FIG. 4.

Determination of regions within MutS involved in MutY binding. (A) The GST pull-down assays were performed with different MutS constructs as indicated and GST-MutY immobilized on glutathione-Sepharose (lanes 3, 6, 9, 12, 15, and 18). Controls were run concurrently with immobilized GST alone for each MutS construct (lanes 2, 5, 8, 11, 14, and 17). Ten percent of each input MutS construct was loaded to lanes 1, 4, 7, 10, 13, and 16. Western blot analyses of the pellets were performed with antibody to His tag. (B) Graphic depiction of MutS constructs and the binding to GST-MutY fusion protein. The amino-terminal mismatch recognition domain (residues 2 to 115), the connector domain (residues 116 to 266), the core domain (residues 267 to 443 and 504 to 567), the ATPase domain (residues 568 to 765), and the HTH domain (residues 766 to 800) are indicated. Residues 444 to 503 are the clamp domain. The names of MutS domains with their corresponding residues were adapted from the work of Lamers et al. (30).
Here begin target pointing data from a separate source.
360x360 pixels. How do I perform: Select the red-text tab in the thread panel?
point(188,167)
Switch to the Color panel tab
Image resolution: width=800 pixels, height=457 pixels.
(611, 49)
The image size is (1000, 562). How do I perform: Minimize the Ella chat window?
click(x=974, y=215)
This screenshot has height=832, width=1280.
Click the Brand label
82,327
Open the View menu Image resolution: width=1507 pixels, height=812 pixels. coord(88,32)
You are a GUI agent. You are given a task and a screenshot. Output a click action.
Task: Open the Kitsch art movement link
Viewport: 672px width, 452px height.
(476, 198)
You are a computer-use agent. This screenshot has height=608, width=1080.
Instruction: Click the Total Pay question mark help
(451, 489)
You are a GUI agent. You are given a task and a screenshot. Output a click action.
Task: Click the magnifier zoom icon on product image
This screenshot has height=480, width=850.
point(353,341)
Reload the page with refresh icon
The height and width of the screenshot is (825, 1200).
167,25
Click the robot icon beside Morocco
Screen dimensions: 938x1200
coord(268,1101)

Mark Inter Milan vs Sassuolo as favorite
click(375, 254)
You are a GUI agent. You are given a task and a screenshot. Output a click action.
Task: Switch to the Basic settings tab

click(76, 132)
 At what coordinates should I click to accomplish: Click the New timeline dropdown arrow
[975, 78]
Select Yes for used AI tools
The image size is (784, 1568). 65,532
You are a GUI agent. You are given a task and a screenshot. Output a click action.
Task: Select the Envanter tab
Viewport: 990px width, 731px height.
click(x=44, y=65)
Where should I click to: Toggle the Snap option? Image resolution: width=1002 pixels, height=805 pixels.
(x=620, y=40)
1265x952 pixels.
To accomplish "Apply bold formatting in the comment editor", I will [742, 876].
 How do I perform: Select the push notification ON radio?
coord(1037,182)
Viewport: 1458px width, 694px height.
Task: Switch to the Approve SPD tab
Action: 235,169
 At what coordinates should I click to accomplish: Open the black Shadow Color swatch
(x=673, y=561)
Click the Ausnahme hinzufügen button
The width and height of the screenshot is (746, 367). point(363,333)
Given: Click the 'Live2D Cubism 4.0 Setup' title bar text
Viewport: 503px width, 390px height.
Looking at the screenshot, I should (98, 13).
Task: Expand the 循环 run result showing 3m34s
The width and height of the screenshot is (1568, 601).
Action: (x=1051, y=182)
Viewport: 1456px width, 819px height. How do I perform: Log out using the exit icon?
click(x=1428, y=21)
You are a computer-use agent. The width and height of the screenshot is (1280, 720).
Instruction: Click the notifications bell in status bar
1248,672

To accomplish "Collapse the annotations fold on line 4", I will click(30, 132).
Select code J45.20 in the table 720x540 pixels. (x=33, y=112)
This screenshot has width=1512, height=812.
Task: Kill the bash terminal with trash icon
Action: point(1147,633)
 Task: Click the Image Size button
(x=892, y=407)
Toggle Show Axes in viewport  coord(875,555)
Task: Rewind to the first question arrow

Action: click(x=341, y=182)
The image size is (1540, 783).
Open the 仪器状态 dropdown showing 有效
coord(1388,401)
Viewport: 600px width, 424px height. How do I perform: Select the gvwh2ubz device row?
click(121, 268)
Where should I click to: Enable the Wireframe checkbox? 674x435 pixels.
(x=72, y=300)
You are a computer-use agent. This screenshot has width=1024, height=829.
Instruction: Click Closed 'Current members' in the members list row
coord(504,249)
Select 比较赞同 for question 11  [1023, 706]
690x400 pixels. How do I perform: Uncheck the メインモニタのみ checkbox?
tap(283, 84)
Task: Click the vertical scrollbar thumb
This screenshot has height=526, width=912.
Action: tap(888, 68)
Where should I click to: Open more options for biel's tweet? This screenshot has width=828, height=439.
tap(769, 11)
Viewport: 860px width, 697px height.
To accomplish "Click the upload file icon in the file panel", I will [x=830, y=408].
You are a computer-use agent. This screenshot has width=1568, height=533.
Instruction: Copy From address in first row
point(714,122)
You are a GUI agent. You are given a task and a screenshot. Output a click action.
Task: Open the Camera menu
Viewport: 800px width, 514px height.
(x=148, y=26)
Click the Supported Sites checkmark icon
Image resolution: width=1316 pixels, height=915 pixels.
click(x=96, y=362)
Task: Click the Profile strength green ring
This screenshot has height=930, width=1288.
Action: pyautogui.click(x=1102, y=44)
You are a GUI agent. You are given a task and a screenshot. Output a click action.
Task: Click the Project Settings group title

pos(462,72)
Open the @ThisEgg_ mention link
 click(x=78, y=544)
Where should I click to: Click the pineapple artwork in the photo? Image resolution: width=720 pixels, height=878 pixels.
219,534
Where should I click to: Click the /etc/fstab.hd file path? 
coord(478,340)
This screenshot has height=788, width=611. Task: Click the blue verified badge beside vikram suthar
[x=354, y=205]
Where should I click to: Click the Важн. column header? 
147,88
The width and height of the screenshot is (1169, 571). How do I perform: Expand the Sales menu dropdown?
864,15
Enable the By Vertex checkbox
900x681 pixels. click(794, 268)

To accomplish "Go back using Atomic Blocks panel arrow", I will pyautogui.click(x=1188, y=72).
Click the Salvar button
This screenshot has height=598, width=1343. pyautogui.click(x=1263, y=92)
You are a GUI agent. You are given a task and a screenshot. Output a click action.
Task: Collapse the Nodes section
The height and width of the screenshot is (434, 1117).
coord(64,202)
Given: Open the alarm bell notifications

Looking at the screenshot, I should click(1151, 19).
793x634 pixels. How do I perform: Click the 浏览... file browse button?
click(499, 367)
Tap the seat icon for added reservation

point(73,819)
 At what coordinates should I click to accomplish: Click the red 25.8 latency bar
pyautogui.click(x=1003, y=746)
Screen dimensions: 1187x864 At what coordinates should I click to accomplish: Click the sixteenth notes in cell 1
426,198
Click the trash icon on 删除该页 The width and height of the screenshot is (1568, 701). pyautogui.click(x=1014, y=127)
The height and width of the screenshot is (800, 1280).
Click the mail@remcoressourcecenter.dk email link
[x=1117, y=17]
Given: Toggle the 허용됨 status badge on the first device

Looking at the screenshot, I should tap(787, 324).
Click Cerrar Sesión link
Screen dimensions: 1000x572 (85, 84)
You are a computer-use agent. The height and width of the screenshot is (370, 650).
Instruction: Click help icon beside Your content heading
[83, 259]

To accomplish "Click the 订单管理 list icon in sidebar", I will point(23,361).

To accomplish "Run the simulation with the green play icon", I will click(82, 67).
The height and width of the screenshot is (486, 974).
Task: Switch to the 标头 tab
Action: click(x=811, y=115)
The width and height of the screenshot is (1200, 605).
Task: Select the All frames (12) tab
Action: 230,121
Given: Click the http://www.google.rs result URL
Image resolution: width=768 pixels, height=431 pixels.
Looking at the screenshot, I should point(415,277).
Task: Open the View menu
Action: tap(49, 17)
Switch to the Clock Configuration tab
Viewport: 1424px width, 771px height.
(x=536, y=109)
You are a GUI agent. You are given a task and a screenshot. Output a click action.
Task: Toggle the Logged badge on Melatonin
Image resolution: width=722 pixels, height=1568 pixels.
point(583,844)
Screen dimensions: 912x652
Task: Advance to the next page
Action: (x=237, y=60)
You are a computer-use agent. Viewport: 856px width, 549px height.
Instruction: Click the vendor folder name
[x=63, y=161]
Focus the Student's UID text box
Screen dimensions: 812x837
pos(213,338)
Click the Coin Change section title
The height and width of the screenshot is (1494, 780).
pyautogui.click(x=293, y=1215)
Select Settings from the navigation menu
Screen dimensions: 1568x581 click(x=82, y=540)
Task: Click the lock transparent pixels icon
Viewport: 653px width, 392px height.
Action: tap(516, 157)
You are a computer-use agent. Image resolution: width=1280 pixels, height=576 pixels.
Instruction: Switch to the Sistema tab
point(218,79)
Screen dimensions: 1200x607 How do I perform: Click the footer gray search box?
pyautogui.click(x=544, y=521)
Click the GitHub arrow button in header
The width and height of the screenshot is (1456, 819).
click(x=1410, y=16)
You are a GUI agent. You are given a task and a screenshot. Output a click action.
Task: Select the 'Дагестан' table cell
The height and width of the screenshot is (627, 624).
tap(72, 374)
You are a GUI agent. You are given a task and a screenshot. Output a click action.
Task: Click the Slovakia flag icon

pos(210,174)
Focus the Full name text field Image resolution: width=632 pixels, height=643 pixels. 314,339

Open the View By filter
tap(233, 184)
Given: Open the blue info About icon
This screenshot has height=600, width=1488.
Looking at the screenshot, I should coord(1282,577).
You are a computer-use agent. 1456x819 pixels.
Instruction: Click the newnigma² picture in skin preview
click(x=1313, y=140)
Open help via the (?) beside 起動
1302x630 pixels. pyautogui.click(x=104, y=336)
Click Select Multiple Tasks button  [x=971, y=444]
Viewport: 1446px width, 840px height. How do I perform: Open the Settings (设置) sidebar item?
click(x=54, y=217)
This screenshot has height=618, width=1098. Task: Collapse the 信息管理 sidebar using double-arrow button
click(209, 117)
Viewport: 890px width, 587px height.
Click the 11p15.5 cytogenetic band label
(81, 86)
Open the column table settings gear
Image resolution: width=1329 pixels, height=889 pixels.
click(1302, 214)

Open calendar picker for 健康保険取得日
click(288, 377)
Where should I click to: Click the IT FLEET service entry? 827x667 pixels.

In addition, the extreme C-terminal domain (residues 801 to 853) is responsible for the tetramer formation (5). The portions of protein present in the MutS deletion constructs are indicted by boxes and numbers of amino acid residues. The black and gray boxes at the N or C terminus of MutS represent His tag and an additional 13 amino acids, respectively. The strength of binding, presented at the right, was calculated as the ratio of the amount of MutS in the pellet to that of input MutS constructs.